Work instruction: Omit all pictures. Reproduce exactly the lines from the first line of the records below through the line with "Click the CPU-Z icon in Memory window title".

Entries supplied:
▶
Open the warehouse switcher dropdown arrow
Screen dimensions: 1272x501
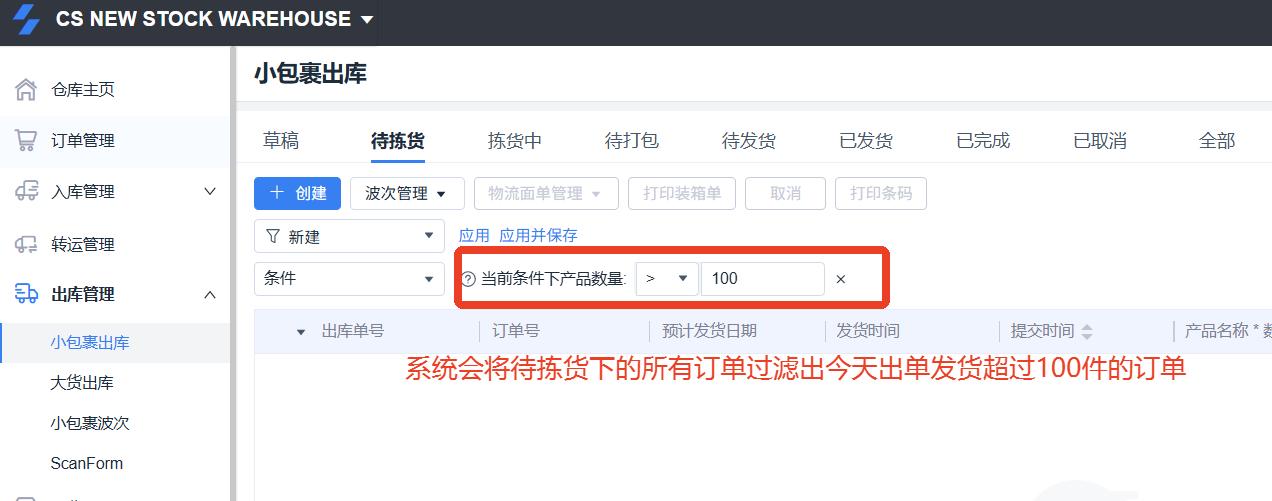(366, 20)
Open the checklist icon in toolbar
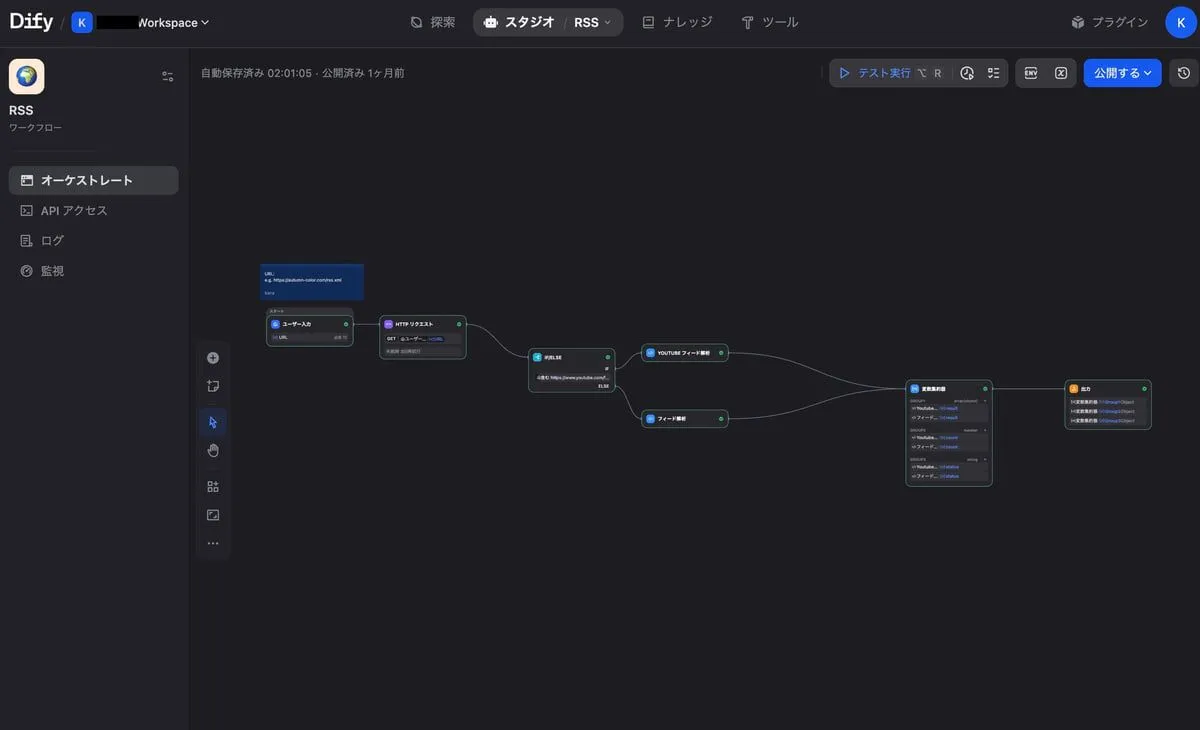1200x730 pixels. [x=993, y=73]
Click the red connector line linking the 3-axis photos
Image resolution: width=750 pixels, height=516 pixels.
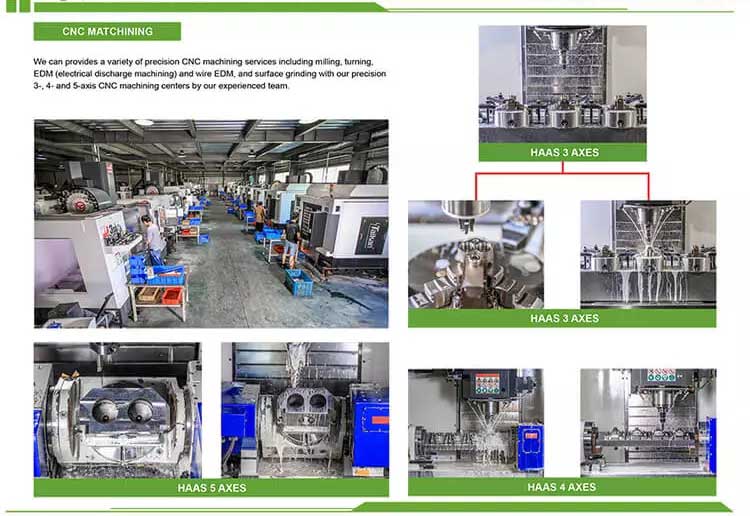(x=562, y=174)
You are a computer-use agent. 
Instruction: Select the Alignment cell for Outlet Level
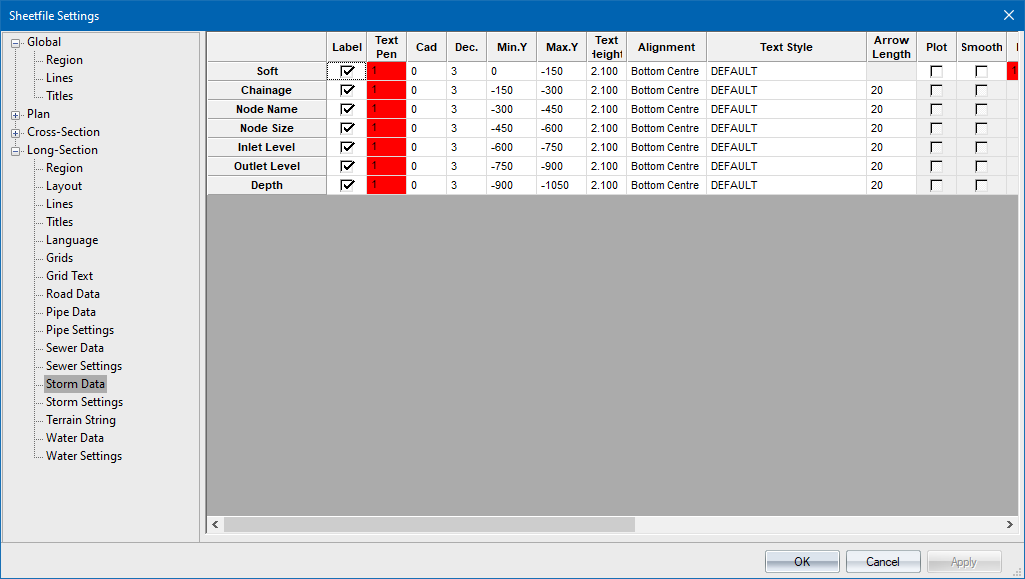[666, 166]
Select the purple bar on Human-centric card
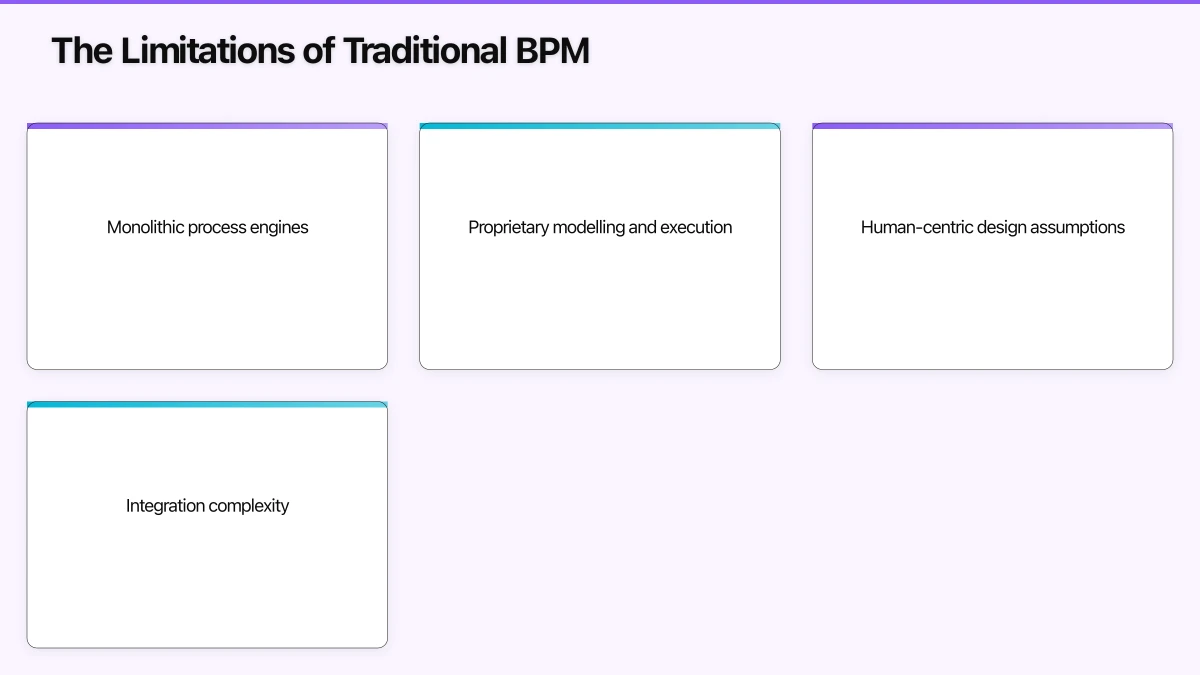Screen dimensions: 1200x675 [992, 126]
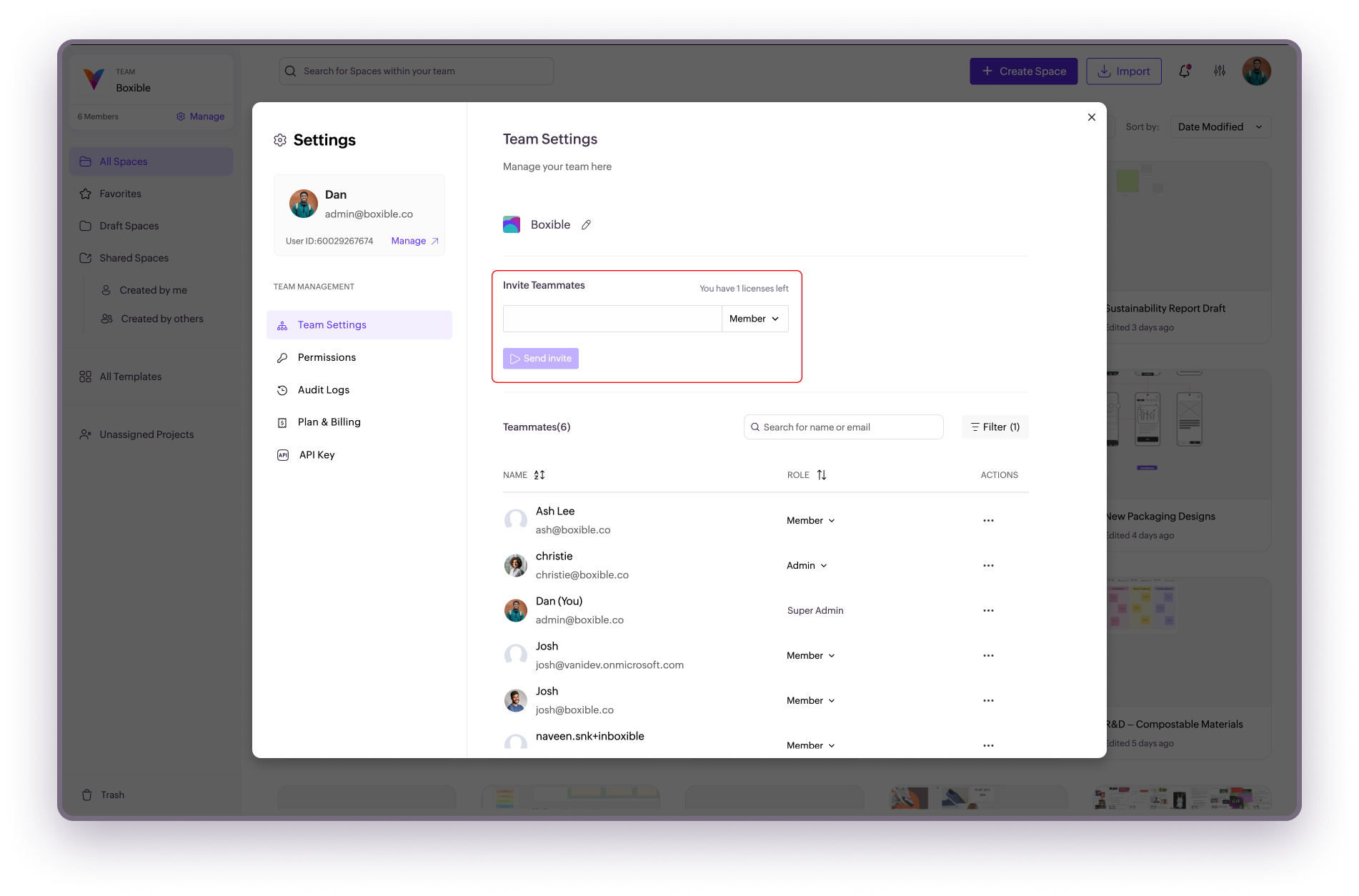Click the settings gear icon beside Settings title

coord(280,140)
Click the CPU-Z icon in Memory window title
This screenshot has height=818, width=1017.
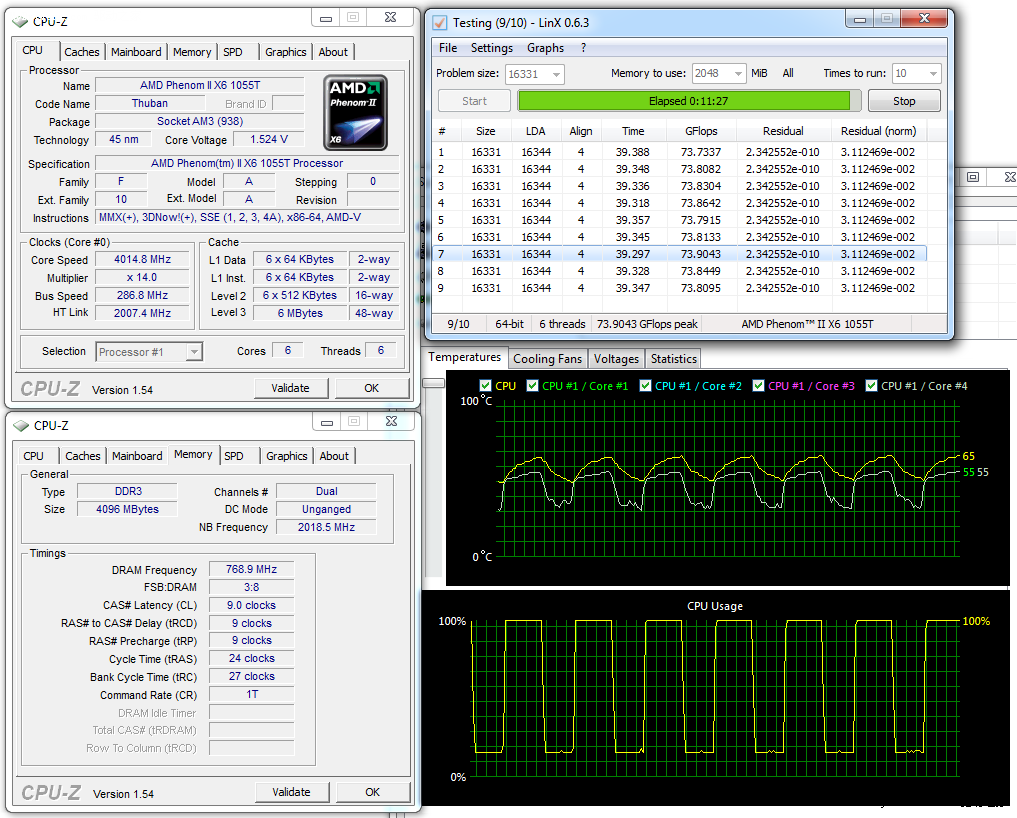[21, 425]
◀
Your solution:
Open the warehouse switcher dropdown arrow
Screen dimensions: 1272x501
(366, 20)
Open the checklist icon in toolbar
1200x730 pixels. [x=993, y=73]
Click the red connector line linking the 3-axis photos
Image resolution: width=750 pixels, height=516 pixels.
(x=562, y=174)
You are a computer-use agent. 
Instruction: Select the Alignment cell for Outlet Level
[666, 166]
Select the purple bar on Human-centric card
Screen dimensions: 1200x675 [992, 126]
Click the settings gear icon beside Settings title

coord(280,140)
Click the CPU-Z icon in Memory window title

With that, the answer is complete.